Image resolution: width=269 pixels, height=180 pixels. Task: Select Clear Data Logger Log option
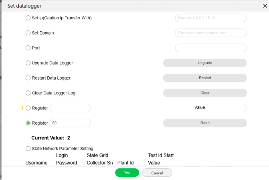(28, 93)
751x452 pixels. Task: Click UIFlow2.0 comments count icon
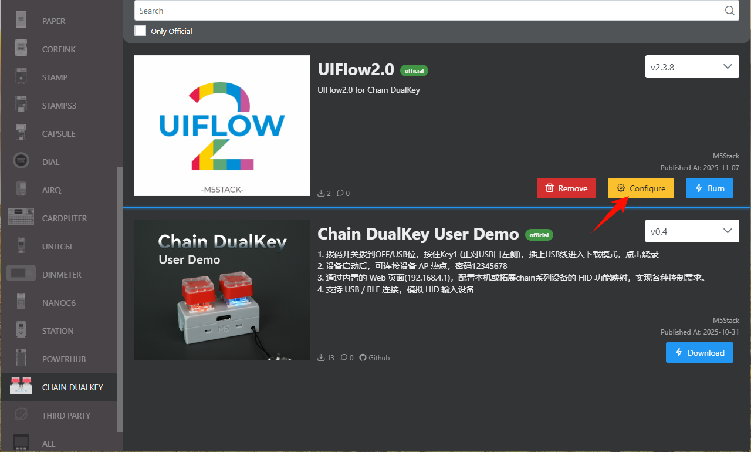pos(340,193)
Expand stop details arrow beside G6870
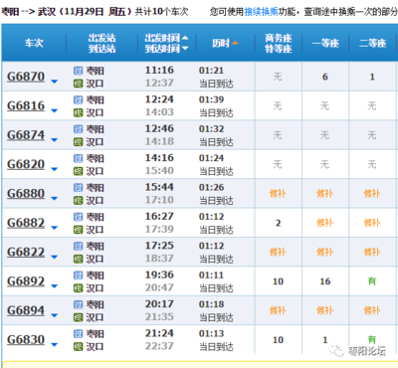This screenshot has height=368, width=398. click(55, 82)
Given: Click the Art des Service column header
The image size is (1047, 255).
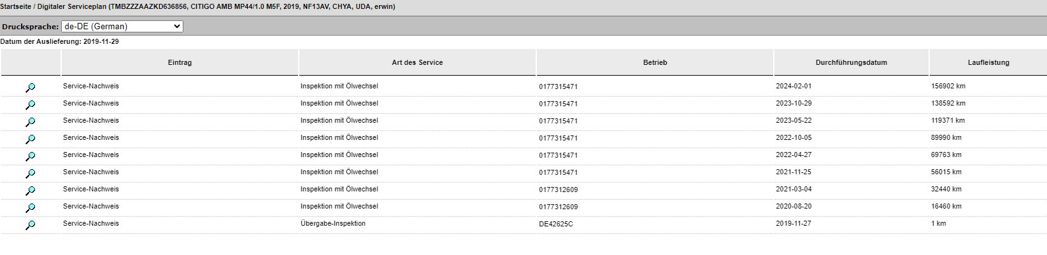Looking at the screenshot, I should click(417, 62).
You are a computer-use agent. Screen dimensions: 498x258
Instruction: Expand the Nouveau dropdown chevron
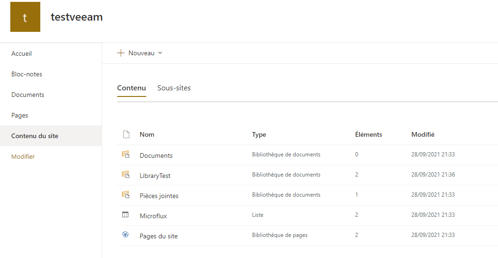pyautogui.click(x=160, y=53)
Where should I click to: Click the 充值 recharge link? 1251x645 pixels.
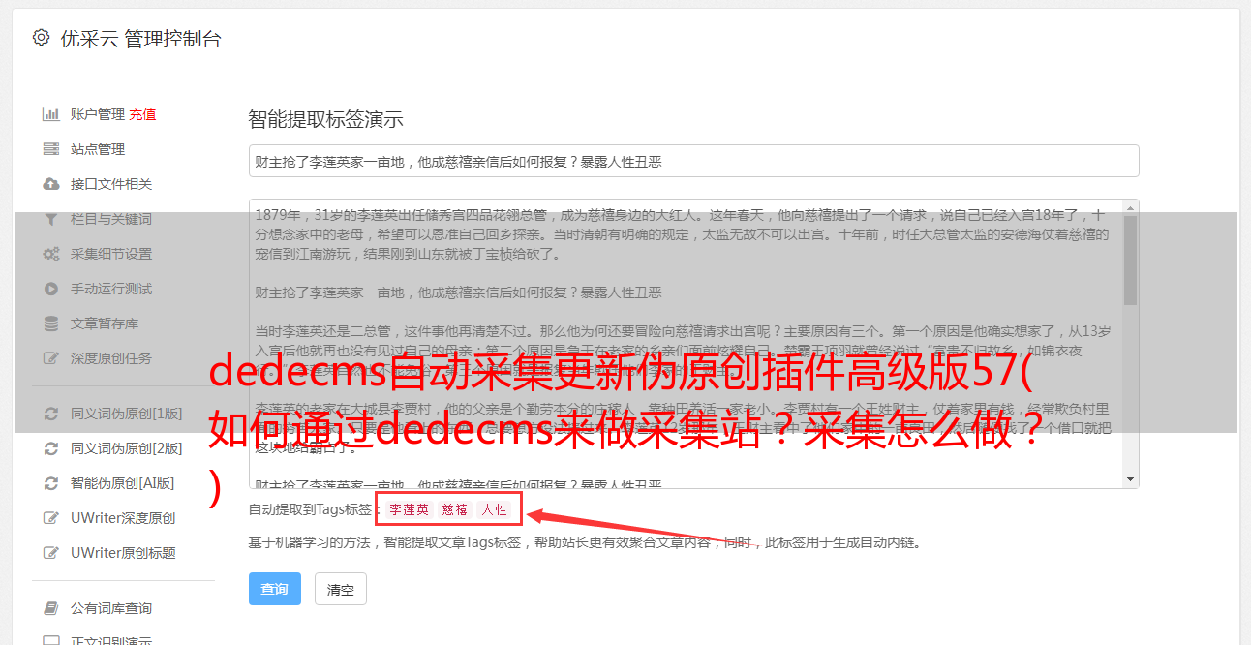point(142,114)
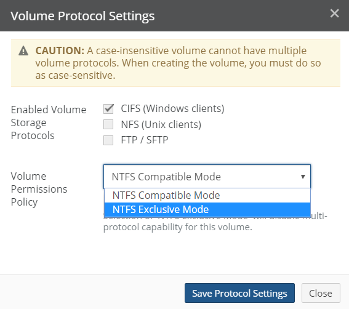Viewport: 349px width, 309px height.
Task: Open the NTFS Compatible Mode select box
Action: (x=207, y=177)
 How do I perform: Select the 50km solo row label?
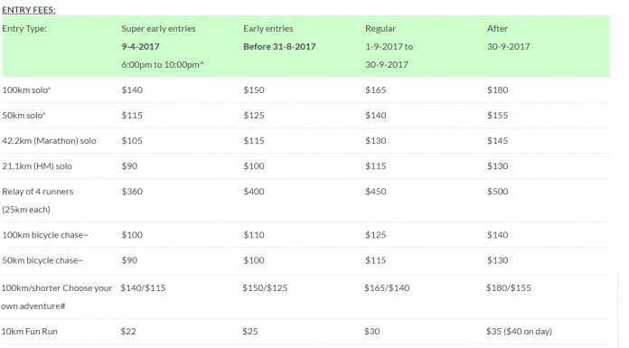click(24, 115)
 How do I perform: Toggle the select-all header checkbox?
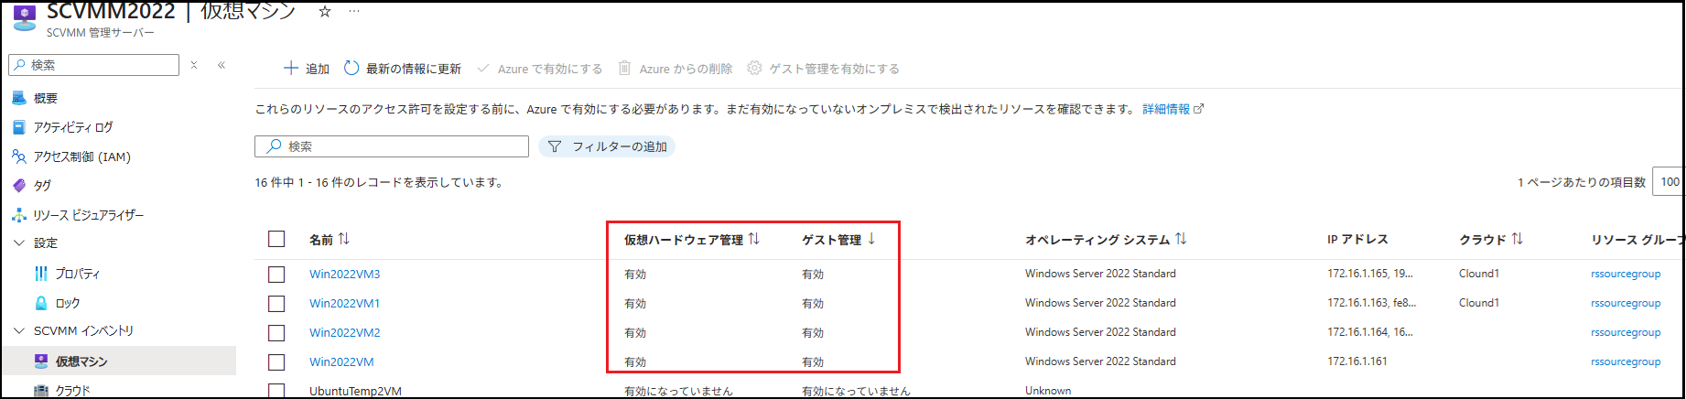tap(276, 239)

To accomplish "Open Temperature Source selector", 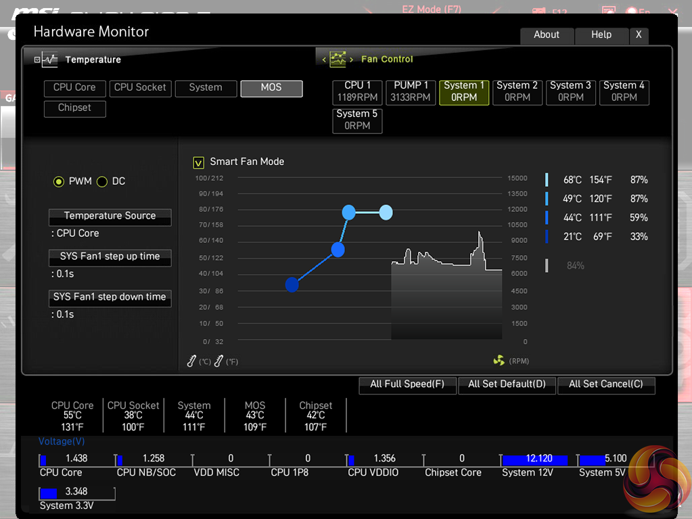I will pos(110,217).
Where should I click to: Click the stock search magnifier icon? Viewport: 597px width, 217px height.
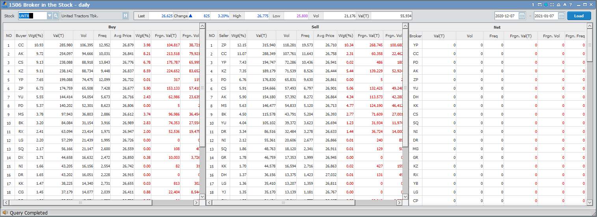click(56, 16)
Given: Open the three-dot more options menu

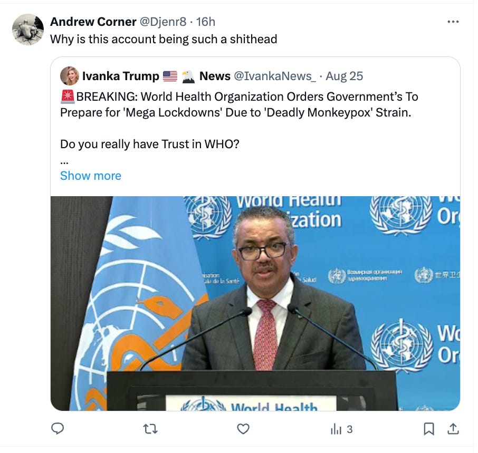Looking at the screenshot, I should [453, 22].
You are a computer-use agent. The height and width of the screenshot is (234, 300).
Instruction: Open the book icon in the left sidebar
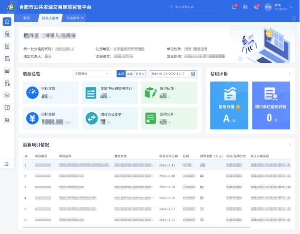[7, 108]
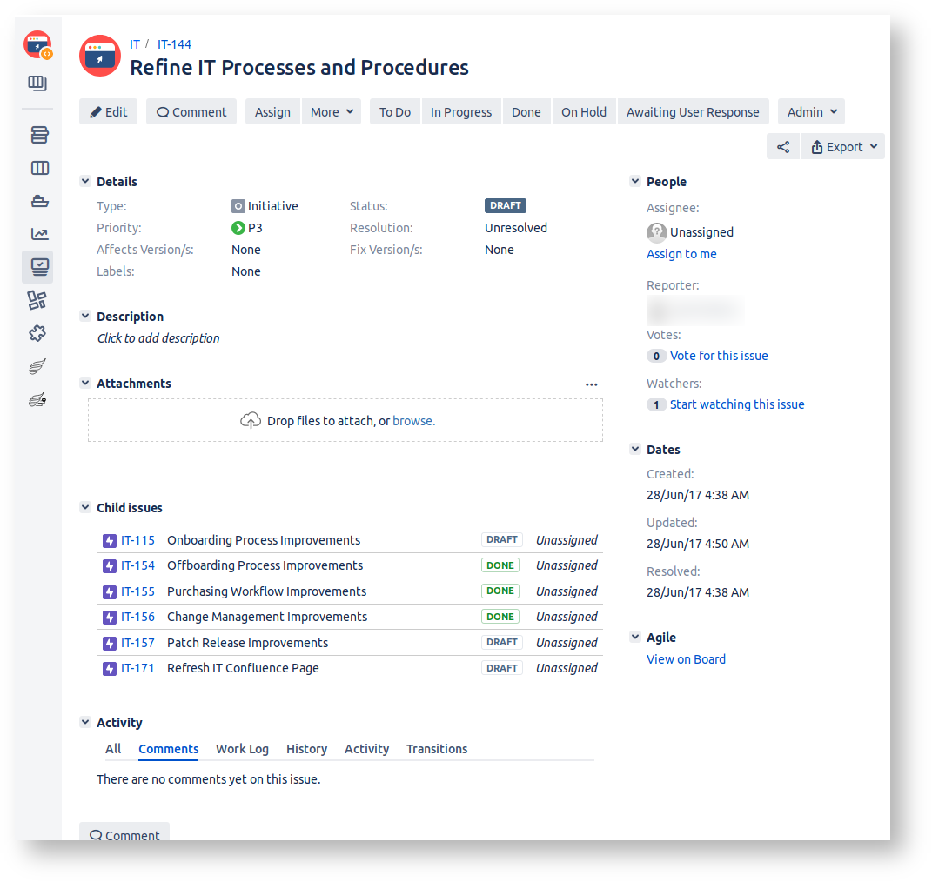932x882 pixels.
Task: Open the board columns icon in sidebar
Action: coord(38,168)
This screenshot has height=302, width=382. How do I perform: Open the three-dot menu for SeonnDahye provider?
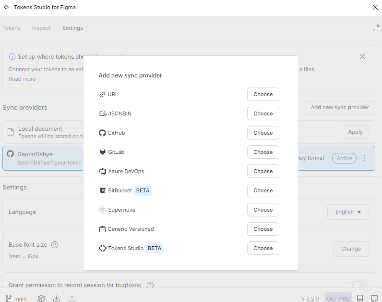[x=365, y=158]
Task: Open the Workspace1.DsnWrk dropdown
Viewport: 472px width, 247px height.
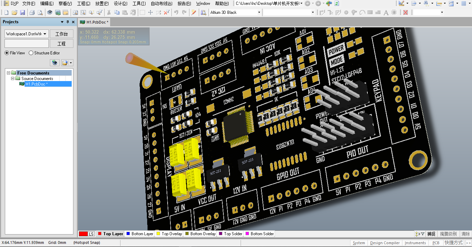Action: coord(45,34)
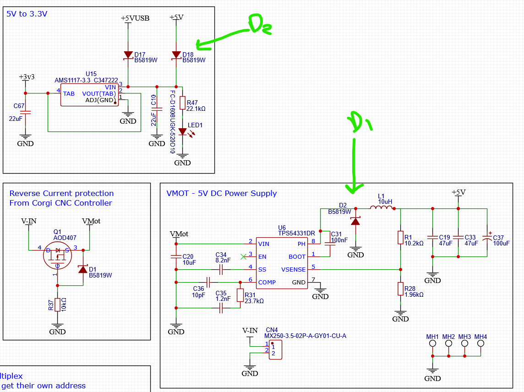Click the R31 23.7kΩ resistor
The width and height of the screenshot is (524, 392).
240,295
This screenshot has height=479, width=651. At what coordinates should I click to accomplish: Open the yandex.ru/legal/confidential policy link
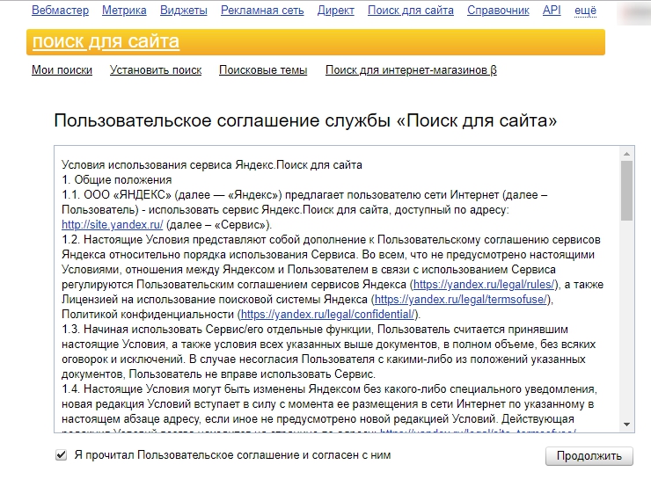(x=327, y=315)
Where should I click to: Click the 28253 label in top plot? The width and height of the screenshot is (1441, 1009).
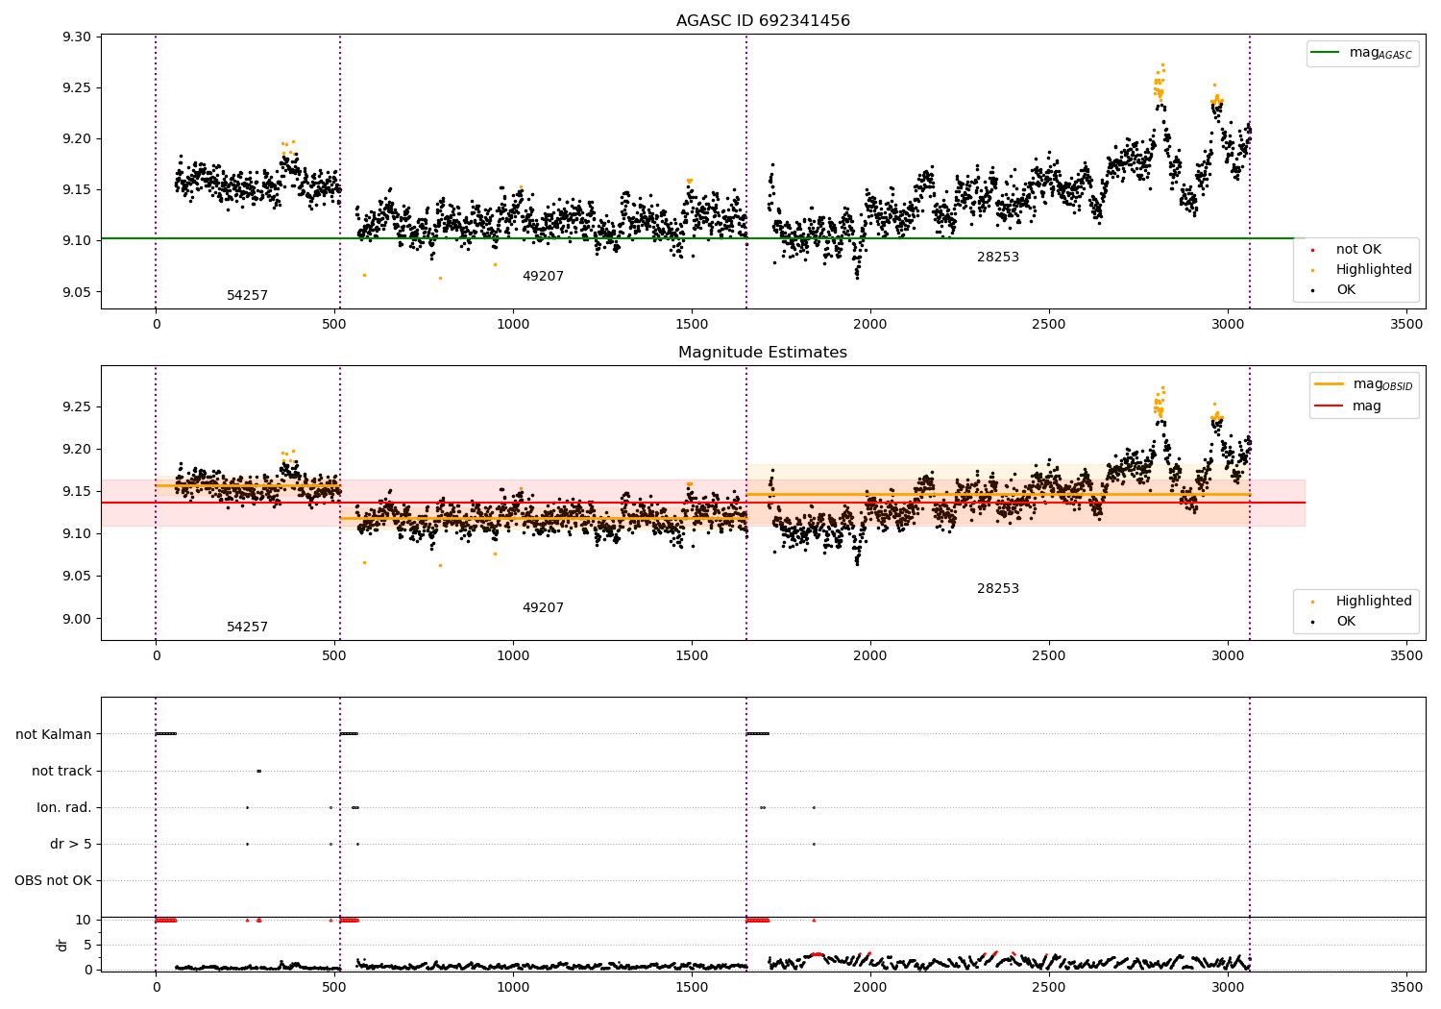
****
TASK INSTRUCTIONS: Across the records above, tally the lines that contain "computer" and return the number alone.

EXPECTED OUTPUT: 2